The aim of this technology isn’t to replace human interaction and care, but rather to augment and assist clinicians by providing objective measures and insights into the data collected. To do this we are working with health and social care partners, charities, PLWD and their families to try to ensure the technology developed is fit for purpose, that privacy issues are fully discussed and disclosed, and that technology will be used by both PLWD and health providers alike.

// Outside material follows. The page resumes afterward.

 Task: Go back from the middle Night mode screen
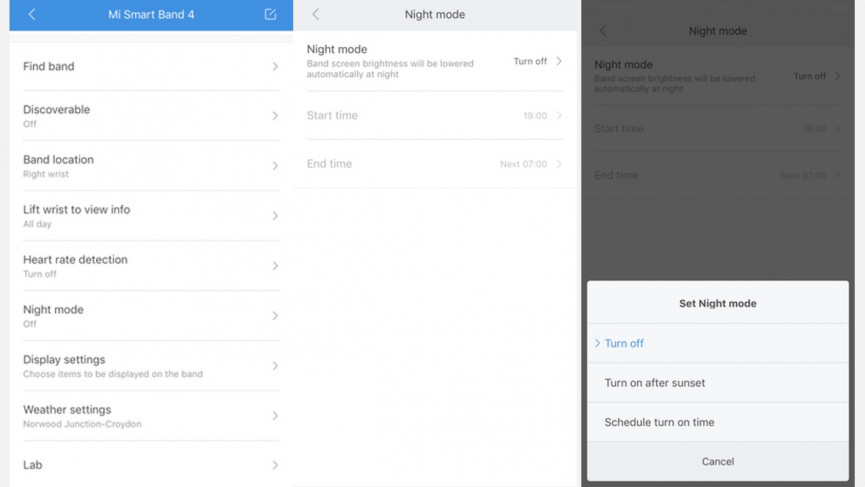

We also see this technology being used to track and monitor both the progression of disease and the impact of medication. Once validated we hope to be able to use this technology within drug trials to add value to the existing pen and paper assessments to provide a holistic picture of how the participant is doing, to add to the body of evidence for drug efficacy (or non-efficacy!). There are many reasons why we’ve seen no new treatment for 20 years, and this blog post isn’t long enough to discuss even half of these reasons! However, the use of technology within these trials is currently limited and there is great opportunity to augment the data we are collecting. If we can add to the body of evidence with meaningful real-world data just think about what we can achieve!
Danielle Wilson
Author
Danielle Wilson [4] is a former acting director of a pre-eminent NHS centre conducting clinical trials & observational studies in across dementia & mental health conditions, and is the current Centre and Research Commercialisation lead at UK Dementia Research Institute, Care Research & Technology at Imperial College London. Danielle has extensive clinical research experience working with the National Institute of Health Research networks, the University of Oxford, the National Health Service (including Oxford University Hospitals NHS FT), Clinical Research Organisations & global pharmaceutical companies. She has experience working across medical specialities in a variety of human clinical trials, tissue, imaging & data studies. Passionate about patient care, participant safety & research excellence. Invested in staff development; most recently developed & implemented a competency framework for clinical researchers.
Danielle is also a Chair & long-standing expert member of a Health Research Authority research ethics committee leading a multidisciplinary group to review & give opinion on a broad range of studies, with particular specialism in applying knowledge of the mental capacity act to review research studies recruiting individuals who lack capacity.